Social media users quickly rounded on her with some suggesting her theories were 'crazy' while others said her views were 'harmful' and had disrespected the victims' families.
A video released on Friday appeared to show British hostage Alan Henning being beheaded by Jihadi John.
He is the fourth person to have been brutally murdered at the hands of the extremists, and a fifth, former Army ranger Peter Kaggis, has been threatened as the next victim.
After making the controversial statements over the weekend, Wolf defended her actions saying she was criticizing the reporting of the story - suggesting the video had not been properly confirmed by two sources.
The post, that was later taken down, said: 'OK two of the hostages just happened to go from long careers into the military to... sudden humanitarian work (same was true of the latest British hostage). Where are they getting all these folks from?

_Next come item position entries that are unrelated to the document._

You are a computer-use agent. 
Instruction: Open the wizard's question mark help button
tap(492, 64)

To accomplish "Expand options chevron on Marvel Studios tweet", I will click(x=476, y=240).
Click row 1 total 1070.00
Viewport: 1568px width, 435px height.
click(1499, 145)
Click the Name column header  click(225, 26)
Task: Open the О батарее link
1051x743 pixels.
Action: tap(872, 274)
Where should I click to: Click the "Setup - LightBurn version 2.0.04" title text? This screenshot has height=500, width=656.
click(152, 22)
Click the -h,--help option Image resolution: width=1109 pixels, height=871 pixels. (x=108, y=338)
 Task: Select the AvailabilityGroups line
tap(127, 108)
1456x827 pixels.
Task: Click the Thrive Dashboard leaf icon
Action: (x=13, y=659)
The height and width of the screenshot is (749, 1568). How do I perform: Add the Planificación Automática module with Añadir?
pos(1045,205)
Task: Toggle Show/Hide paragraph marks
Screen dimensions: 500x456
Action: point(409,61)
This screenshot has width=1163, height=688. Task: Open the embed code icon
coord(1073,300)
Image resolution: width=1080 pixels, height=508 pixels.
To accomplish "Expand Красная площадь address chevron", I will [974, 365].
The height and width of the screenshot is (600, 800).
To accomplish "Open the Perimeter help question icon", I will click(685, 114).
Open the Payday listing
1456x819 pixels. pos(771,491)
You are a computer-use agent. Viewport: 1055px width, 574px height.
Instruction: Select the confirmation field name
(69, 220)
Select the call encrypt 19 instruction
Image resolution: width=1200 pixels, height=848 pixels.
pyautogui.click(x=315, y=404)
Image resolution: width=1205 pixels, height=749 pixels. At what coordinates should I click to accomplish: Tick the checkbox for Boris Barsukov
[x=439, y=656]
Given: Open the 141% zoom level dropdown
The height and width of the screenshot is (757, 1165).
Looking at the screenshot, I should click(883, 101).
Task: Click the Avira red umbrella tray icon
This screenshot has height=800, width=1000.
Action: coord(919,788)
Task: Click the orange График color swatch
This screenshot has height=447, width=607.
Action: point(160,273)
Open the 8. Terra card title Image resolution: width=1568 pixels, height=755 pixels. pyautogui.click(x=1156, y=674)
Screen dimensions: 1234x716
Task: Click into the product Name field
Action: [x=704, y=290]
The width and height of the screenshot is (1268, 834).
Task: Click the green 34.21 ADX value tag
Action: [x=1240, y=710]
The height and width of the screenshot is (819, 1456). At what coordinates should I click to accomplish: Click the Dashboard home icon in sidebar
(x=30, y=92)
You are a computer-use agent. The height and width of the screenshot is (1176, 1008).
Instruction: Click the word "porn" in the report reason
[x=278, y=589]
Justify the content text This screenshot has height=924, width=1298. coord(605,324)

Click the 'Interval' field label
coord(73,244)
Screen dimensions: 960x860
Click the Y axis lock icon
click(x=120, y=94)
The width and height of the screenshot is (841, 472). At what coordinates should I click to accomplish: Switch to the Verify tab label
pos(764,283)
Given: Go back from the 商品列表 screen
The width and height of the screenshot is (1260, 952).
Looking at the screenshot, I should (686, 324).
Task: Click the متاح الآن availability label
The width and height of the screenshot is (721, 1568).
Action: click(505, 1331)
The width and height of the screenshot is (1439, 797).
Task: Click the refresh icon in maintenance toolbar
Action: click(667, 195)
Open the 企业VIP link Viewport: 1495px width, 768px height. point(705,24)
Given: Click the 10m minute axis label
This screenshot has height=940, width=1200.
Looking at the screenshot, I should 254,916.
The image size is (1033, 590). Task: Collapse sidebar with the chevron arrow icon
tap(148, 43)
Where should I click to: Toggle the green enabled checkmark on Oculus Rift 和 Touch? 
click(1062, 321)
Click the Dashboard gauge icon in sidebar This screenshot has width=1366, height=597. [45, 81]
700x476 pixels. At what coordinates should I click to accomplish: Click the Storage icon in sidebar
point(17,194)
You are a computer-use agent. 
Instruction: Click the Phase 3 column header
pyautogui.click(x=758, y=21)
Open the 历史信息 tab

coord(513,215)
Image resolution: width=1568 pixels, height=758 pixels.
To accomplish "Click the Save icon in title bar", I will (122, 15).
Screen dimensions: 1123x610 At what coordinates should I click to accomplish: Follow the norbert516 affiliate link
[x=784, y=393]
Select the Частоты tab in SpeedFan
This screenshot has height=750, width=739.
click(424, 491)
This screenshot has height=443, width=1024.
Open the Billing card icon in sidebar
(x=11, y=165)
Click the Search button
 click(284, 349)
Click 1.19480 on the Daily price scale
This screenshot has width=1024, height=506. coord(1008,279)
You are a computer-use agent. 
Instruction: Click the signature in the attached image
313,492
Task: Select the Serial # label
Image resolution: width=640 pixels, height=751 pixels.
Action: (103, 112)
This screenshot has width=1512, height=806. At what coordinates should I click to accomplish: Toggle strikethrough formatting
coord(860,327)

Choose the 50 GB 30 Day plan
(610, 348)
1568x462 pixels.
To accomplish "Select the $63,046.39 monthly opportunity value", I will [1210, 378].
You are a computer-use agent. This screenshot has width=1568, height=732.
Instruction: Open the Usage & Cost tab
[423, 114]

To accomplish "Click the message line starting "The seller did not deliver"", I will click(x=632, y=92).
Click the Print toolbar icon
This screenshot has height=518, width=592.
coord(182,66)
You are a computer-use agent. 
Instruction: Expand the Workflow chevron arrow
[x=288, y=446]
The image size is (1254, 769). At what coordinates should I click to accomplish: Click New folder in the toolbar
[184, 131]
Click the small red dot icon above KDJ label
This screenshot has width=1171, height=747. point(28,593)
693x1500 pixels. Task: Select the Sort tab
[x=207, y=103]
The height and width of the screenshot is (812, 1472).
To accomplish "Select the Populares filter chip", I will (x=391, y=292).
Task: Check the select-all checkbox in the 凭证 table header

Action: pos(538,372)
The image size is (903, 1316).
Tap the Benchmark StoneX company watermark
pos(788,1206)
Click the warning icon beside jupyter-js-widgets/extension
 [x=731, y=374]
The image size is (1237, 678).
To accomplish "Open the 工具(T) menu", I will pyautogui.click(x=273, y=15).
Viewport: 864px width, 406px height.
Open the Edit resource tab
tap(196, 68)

'If someone is abducted there is a record with Amnesty and with Reporters without Borders. Can someone please confirm that these organizations have any record of this person having been abducted?
'The NYT (New York Times) yesterday ran a depressingly sloppy editorial claiming that all the ISIS beheading videos must be real because 'there are so many of them on youtube'.
'THAT's journalism? They also called ISIS 'evil' many times - which is not langauge of a news analysis, it is a theological category for some faiths and a Global War on Terror talking point... this may all be true but it takes five people to stage an event like this - two to be 'parents' - two to pose for the cameras... one in a ninja outfit... and one to contact the media that does not bother checking who ANY of these four other people are...'
During the social media backlash, Mark Boothroyd said: 'Don't insult these people who have given their lives for humanitarian work.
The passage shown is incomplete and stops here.